A livestream in the midst of the pandemic has led to a reunion of one of the most beloved and iconic Mexican acts of all time. Marco Antonio Solís, the Mexican singer-songwriter who is a point of reference for Latin music of all stripes around the globe, is reuniting with his former band, Los Bukis, for a series of three shows in the United States, produced by Live Nation.
Slated for Aug. 28 at the SoFi Stadium inLos Angeles, Sept. 4 at Soldier Field in Chicago, and Sept. 15 at AT&T Stadium in Dallas, the limited-run tour is titled “Una Historia Cantada (A Sung History).” It will put Solís onstage with his bandmates for the first time in 25 years.
The prelude to the tour was “Bohemia En La Pandemia (Bohemian During the Pandemic),” a the May 9 Solís livestream where he invited Los Bukis as his unexpected guests. It was the first time the group played together since they disbanded in 1996.
“I truly wasn’t planning to tour with them,” Solís tells Billboard. “It truly was an inspirational idea that came from that moment. Why not? It’s another time in our lives, one of a lot of maturity. We’re all different people now. And getting together was very interesting, very cool.”
Solís began his musical career as the lead singer and composer of Los Bukis, which he originally founded with his cousin as Los Hermanitos Solís. The group would become the most successful romantic “grupero” group of its time. With Solís as its lead singer and composer, they recorded dozens of albums and toured globally. Their last release before Solís went solo was 1995’s Por Amor a Mi Pueblo — certified gold in the United States by the RIAA for shipments of half a million copies.
Reuniting, says Solís, came from the nostalgia spawned by the pandemic.
“Some friends died, others got sick. So we started to speak. From that fragile part of the human being, fresh, new things come forth,” says Solís in his typical poetic fashion. “It was an opportunity to talk, to smooth things out. We’re all very sensible, very emotional.”
In addition to his Los Bukis dates, Solís will also perform two solo dates this year, Sept. 10 and 11 at Caesar’s Palace in Las Vegas. Those dates are part of several that were postponed due to the pandemic.
At the same time, Solís is in the midst of doing final mixes for an álbum of purely Mexican music that brings together incomplete songs he had accumulated in the past 25 years.
“Creativity never stops, thank God,” he says. “That’s what keeps me alive.”

Tasks and exercises
**A)** Answer these about the Los Bukis reunion article, marking each answer to match:
(i) Which stadium hosts the Chicago show?
(ii) In what year did Los Bukis disband?
(iii) Where will Solís play his two solo dates?
**B)** Repeat, word for word, the part of the Los Bukis reunion article from "Reuniting, says Solís, came" to "past 25 years.".

[Collected data]
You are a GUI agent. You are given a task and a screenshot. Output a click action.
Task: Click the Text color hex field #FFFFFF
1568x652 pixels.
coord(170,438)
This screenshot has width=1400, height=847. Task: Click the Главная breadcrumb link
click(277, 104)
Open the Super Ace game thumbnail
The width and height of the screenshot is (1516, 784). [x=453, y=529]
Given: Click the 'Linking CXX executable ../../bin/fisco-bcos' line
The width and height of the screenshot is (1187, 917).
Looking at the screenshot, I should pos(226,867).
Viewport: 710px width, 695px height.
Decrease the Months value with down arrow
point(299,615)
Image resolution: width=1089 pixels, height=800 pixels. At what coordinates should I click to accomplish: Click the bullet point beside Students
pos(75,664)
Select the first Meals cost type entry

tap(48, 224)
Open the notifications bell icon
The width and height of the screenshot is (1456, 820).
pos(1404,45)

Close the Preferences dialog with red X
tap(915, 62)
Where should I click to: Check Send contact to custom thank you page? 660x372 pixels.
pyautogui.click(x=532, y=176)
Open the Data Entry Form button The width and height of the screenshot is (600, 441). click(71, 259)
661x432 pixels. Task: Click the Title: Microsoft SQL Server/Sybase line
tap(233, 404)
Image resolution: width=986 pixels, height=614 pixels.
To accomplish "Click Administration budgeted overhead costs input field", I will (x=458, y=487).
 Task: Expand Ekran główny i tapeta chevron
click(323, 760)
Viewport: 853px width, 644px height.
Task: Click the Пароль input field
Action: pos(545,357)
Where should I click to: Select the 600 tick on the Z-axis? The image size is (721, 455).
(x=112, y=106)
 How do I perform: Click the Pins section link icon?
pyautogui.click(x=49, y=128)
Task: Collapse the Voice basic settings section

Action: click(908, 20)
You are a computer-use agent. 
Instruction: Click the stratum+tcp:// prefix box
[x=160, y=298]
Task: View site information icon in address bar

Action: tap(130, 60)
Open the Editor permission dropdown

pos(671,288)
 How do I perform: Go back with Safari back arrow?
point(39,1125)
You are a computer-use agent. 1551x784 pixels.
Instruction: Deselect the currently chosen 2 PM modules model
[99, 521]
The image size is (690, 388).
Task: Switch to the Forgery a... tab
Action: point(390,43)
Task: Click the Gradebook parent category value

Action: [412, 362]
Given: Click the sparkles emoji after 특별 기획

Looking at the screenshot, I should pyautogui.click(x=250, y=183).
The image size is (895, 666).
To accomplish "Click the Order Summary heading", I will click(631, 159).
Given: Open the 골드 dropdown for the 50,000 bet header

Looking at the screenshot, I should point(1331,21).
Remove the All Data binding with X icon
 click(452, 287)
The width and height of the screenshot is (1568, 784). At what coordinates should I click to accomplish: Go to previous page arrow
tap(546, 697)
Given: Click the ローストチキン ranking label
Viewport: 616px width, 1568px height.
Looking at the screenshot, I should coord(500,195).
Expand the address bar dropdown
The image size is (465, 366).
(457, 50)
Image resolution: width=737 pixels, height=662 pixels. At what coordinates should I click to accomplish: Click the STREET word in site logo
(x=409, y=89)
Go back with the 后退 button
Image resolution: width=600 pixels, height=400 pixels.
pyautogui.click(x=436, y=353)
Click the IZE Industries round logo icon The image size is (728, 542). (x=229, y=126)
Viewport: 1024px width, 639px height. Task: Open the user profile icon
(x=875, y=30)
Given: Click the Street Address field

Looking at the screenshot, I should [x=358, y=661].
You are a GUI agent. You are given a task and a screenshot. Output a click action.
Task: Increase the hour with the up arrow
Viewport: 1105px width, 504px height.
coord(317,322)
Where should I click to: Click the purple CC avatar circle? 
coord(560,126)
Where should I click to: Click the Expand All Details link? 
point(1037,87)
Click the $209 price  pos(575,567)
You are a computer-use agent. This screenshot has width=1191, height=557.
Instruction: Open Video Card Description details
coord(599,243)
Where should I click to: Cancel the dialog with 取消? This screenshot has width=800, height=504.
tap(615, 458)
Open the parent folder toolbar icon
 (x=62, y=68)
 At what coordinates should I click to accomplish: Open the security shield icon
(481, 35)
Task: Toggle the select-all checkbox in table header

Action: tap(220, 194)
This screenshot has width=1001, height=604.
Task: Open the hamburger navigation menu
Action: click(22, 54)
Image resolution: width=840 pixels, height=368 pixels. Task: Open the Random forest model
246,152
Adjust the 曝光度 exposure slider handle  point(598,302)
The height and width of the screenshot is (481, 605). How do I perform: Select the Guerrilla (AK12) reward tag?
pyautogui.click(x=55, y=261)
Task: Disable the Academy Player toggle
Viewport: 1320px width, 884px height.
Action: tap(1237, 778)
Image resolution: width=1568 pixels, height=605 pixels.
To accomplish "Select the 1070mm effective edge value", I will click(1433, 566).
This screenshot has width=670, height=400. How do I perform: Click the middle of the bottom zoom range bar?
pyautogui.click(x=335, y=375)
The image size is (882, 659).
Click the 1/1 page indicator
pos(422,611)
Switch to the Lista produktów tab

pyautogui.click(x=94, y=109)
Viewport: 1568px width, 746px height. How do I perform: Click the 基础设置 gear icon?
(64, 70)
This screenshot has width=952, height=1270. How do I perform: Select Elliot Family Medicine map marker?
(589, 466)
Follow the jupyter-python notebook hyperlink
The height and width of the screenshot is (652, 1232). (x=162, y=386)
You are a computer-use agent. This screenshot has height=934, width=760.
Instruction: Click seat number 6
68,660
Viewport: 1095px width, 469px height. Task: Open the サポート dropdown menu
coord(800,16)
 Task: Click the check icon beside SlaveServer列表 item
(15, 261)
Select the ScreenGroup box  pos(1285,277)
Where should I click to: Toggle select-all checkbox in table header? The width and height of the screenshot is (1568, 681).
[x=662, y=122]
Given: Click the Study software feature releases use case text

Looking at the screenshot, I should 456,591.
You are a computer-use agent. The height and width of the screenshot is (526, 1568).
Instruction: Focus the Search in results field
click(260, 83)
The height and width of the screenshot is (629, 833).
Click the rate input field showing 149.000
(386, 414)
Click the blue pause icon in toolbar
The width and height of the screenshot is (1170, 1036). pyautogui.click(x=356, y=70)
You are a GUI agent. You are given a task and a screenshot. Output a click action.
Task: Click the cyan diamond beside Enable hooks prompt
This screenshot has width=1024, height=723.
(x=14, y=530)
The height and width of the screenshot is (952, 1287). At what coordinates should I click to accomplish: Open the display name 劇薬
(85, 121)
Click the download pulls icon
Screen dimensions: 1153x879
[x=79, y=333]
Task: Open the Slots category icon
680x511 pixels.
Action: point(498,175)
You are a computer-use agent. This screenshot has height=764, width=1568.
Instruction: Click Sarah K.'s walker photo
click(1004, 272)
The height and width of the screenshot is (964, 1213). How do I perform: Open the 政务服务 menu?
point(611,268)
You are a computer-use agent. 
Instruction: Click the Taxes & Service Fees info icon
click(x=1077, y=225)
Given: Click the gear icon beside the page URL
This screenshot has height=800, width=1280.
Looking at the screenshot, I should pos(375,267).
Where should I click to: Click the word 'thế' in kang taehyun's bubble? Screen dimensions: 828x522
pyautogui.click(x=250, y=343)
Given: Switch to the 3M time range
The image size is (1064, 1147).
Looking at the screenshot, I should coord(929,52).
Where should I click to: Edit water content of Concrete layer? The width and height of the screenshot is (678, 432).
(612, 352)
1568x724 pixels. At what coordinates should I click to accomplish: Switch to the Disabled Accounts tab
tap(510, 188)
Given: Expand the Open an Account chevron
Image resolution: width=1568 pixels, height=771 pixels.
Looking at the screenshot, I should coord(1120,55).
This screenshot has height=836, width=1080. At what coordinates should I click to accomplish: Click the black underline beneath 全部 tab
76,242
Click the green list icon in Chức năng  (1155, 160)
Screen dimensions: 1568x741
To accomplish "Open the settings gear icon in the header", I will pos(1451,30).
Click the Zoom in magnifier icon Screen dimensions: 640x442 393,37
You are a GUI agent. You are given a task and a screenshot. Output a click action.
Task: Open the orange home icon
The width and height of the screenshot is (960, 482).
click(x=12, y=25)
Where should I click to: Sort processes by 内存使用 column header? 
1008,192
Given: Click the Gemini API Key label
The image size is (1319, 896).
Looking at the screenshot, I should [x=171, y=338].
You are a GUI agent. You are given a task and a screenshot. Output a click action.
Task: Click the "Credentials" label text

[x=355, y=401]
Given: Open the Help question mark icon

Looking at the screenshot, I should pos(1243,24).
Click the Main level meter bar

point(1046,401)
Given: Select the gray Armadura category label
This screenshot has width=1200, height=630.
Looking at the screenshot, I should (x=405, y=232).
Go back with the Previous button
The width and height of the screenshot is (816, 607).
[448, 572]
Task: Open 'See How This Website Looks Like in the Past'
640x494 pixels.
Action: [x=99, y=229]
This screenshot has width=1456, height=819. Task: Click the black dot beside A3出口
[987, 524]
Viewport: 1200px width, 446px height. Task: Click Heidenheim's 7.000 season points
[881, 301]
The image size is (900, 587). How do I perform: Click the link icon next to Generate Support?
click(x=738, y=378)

Responses by task
**A)**
(i) Soldier Field
(ii) 1996
(iii) Caesar's Palace in Las Vegas

**B)**
Reuniting, says Solís, came from the nostalgia spawned by the pandemic.
“Some friends died, others got sick. So we started to speak. From that fragile part of the human being, fresh, new things come forth,” says Solís in his typical poetic fashion. “It was an opportunity to talk, to smooth things out. We’re all very sensible, very emotional.”
In addition to his Los Bukis dates, Solís will also perform two solo dates this year, Sept. 10 and 11 at Caesar’s Palace in Las Vegas. Those dates are part of several that were postponed due to the pandemic.
At the same time, Solís is in the midst of doing final mixes for an álbum of purely Mexican music that brings together incomplete songs he had accumulated in the past 25 years.